> WORK ITEM: Only text lines belong in the answer: the lines from the first one in the records through the line with "MagSafe Car Phone Mount (75, 1525)", copied exactly.

> TASK INPUTS:
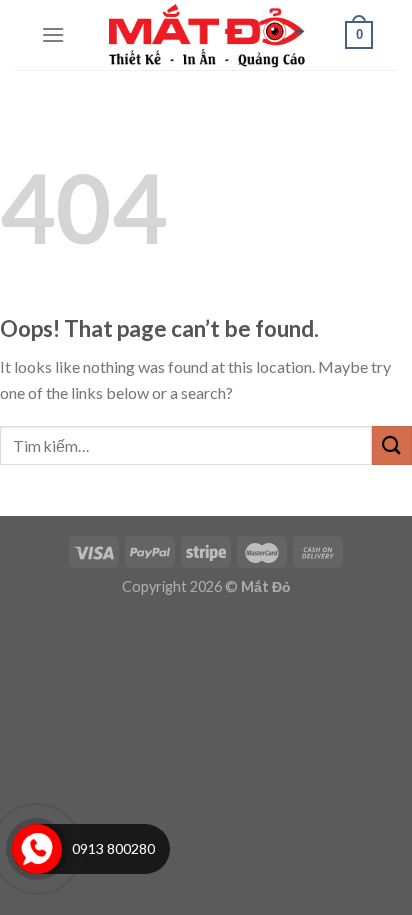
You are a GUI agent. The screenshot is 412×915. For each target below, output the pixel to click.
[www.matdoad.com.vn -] (206, 35)
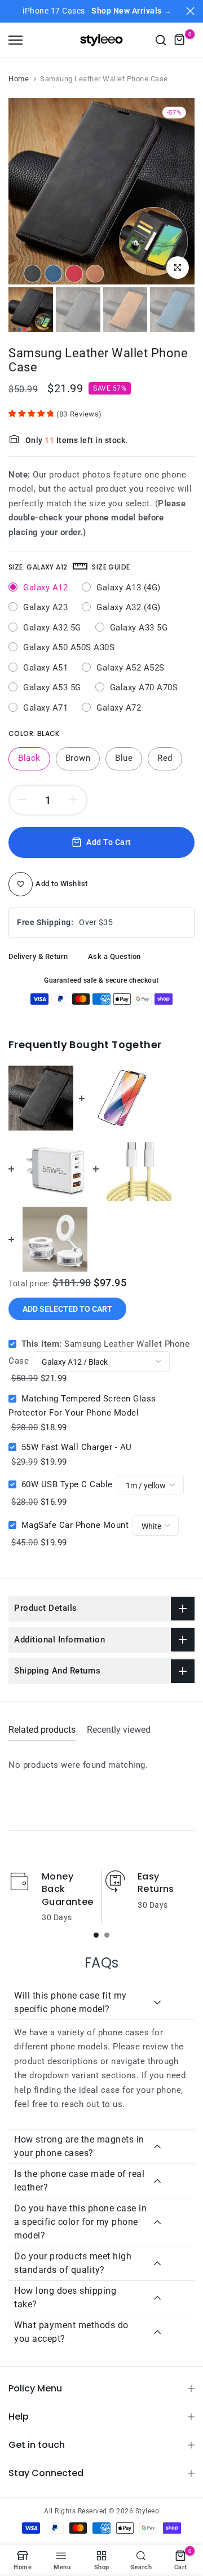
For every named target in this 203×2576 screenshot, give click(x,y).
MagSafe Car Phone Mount (75, 1525)
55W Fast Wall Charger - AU (76, 1447)
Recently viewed (119, 1729)
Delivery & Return (38, 956)
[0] (180, 40)
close (190, 11)
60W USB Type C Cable (67, 1484)
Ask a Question (114, 956)
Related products (42, 1729)
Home (18, 79)
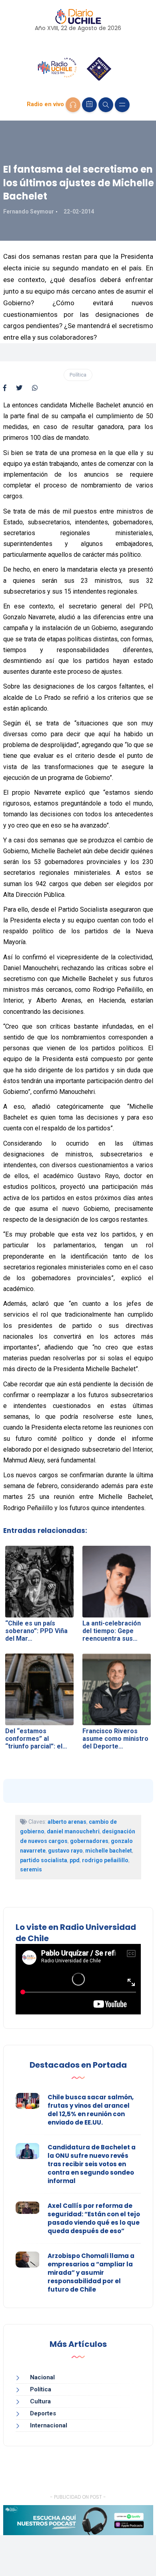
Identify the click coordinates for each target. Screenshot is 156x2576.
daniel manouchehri (73, 1831)
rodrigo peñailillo (105, 1860)
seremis (31, 1869)
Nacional (42, 2377)
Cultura (40, 2401)
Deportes (43, 2413)
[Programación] (89, 104)
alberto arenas (67, 1822)
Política (78, 375)
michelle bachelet (108, 1850)
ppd (75, 1860)
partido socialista (43, 1860)
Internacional (48, 2425)
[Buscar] (105, 104)
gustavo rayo (65, 1850)
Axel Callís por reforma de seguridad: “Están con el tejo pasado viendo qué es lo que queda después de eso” (94, 2218)
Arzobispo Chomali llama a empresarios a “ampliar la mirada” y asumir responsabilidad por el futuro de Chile (91, 2273)
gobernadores (89, 1841)
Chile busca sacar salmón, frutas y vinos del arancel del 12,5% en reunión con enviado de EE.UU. (91, 2110)
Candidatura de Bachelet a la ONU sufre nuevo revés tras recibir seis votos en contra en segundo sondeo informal (92, 2164)
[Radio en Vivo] (73, 104)
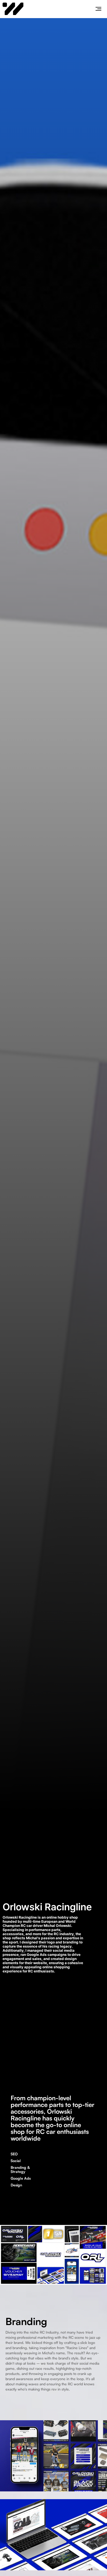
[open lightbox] (53, 2455)
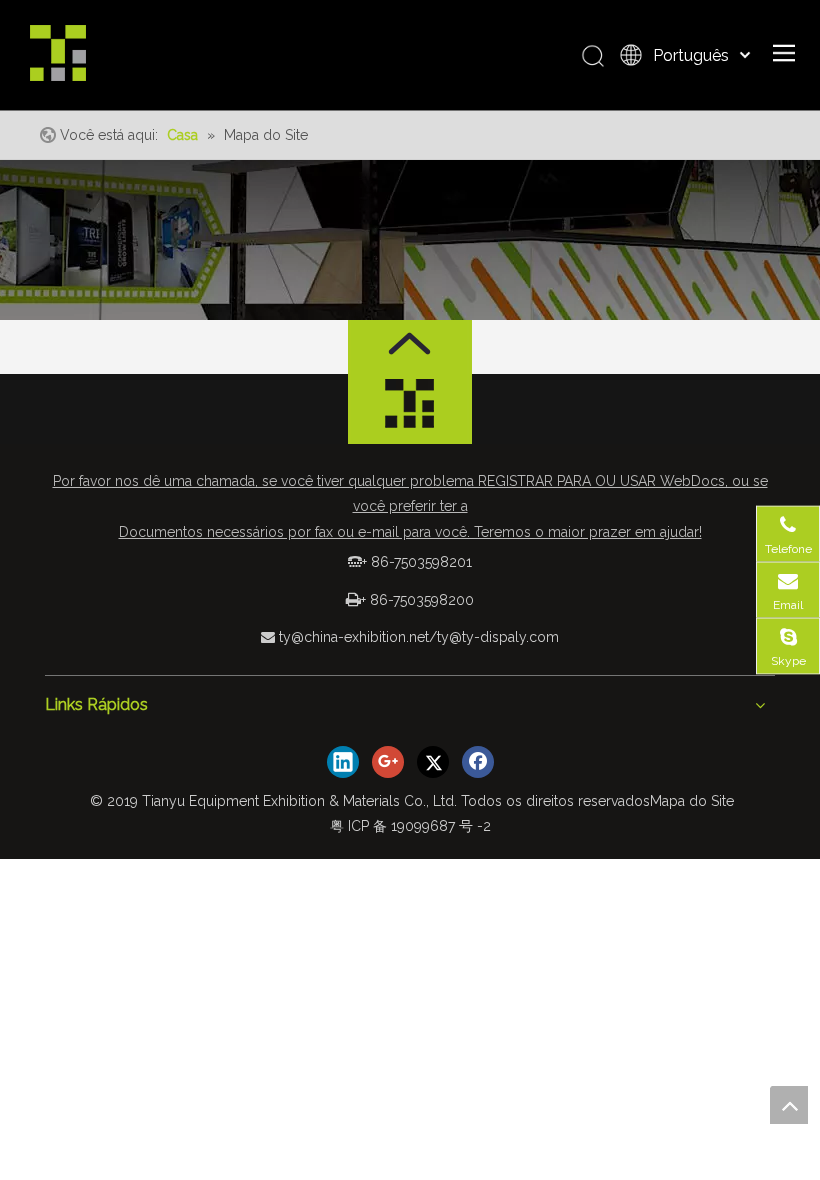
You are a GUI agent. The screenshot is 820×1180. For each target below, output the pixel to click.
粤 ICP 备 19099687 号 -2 (410, 826)
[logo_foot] (410, 409)
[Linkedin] (343, 762)
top (789, 1105)
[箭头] (410, 343)
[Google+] (388, 762)
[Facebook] (478, 762)
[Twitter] (433, 762)
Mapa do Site (692, 801)
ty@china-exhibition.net (354, 637)
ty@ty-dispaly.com (498, 637)
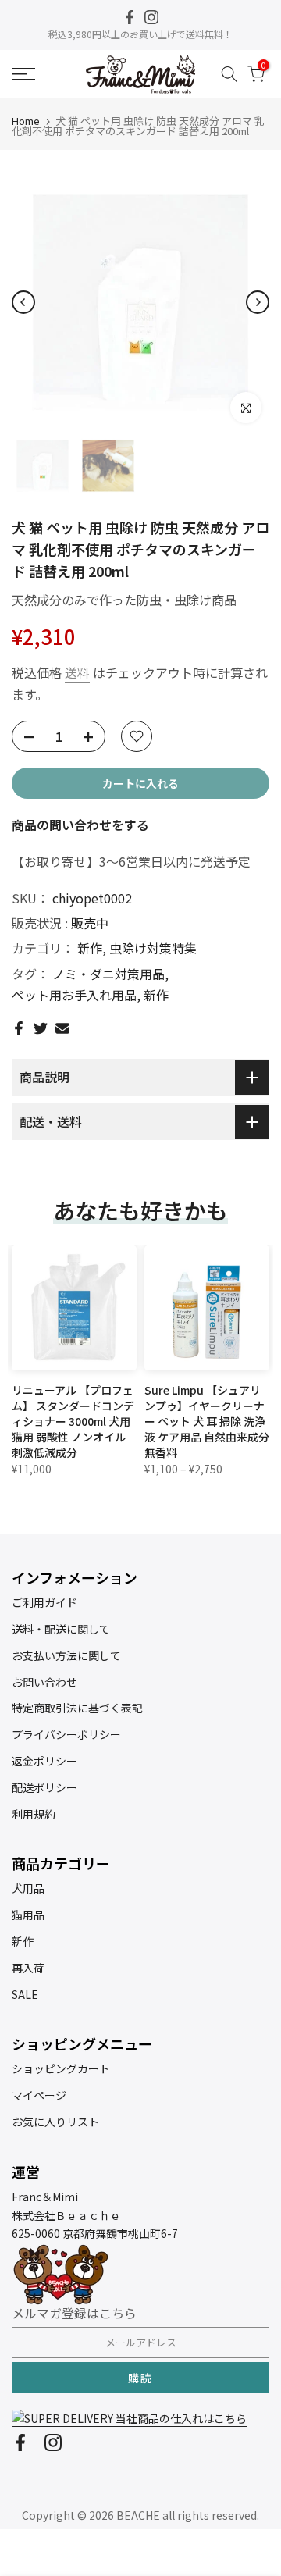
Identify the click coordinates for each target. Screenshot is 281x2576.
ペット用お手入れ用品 (74, 994)
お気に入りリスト (55, 2121)
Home (26, 121)
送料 (77, 672)
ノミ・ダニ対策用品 (108, 973)
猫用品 (28, 1914)
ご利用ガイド (44, 1602)
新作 (89, 948)
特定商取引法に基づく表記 (77, 1708)
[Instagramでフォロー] (151, 17)
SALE (25, 1994)
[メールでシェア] (62, 1028)
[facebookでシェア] (19, 1028)
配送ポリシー (44, 1787)
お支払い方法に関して (66, 1655)
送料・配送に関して (61, 1629)
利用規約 (33, 1814)
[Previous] (23, 302)
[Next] (257, 302)
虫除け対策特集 (153, 948)
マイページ (39, 2095)
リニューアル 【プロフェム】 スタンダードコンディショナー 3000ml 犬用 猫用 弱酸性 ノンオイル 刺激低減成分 (73, 1421)
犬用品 (28, 1888)
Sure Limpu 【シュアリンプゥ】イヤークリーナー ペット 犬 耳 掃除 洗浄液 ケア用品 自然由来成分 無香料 (206, 1421)
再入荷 (28, 1968)
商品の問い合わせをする (80, 824)
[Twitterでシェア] (41, 1028)
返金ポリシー (44, 1761)
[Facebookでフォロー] (130, 17)
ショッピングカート (61, 2068)
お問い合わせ (44, 1682)
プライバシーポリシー (66, 1734)
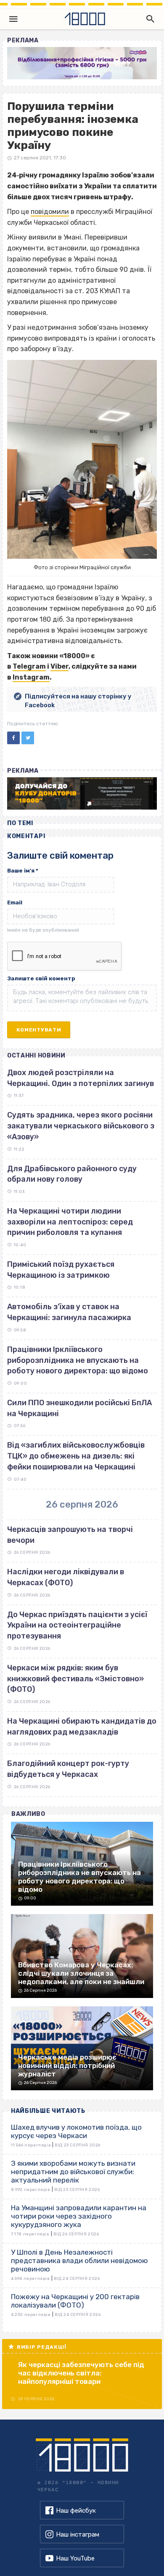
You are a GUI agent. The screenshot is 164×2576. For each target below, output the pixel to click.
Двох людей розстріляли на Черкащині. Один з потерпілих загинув (80, 1078)
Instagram (31, 677)
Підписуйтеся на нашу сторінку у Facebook (78, 701)
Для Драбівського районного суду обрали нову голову (72, 1174)
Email (14, 902)
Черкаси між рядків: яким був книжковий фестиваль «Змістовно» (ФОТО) (75, 1678)
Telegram (29, 666)
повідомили (50, 212)
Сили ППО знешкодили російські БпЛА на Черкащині (79, 1408)
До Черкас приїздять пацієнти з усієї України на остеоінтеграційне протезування (77, 1625)
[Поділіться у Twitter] (27, 738)
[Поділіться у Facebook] (13, 738)
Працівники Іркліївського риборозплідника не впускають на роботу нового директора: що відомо (77, 1360)
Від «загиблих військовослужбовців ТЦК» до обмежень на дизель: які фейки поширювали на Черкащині (76, 1455)
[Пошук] (148, 18)
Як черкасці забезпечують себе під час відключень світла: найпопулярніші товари (81, 2373)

> SOLVED PROBLEM:
You are a GUI agent. The screenshot is 412×915. For each target below, output the pixel to click.
[www.matdoad.com.vn -] (206, 35)
For every named target in this 203×2576 screenshot, give click(x,y).
MagSafe Car Phone Mount (75, 1525)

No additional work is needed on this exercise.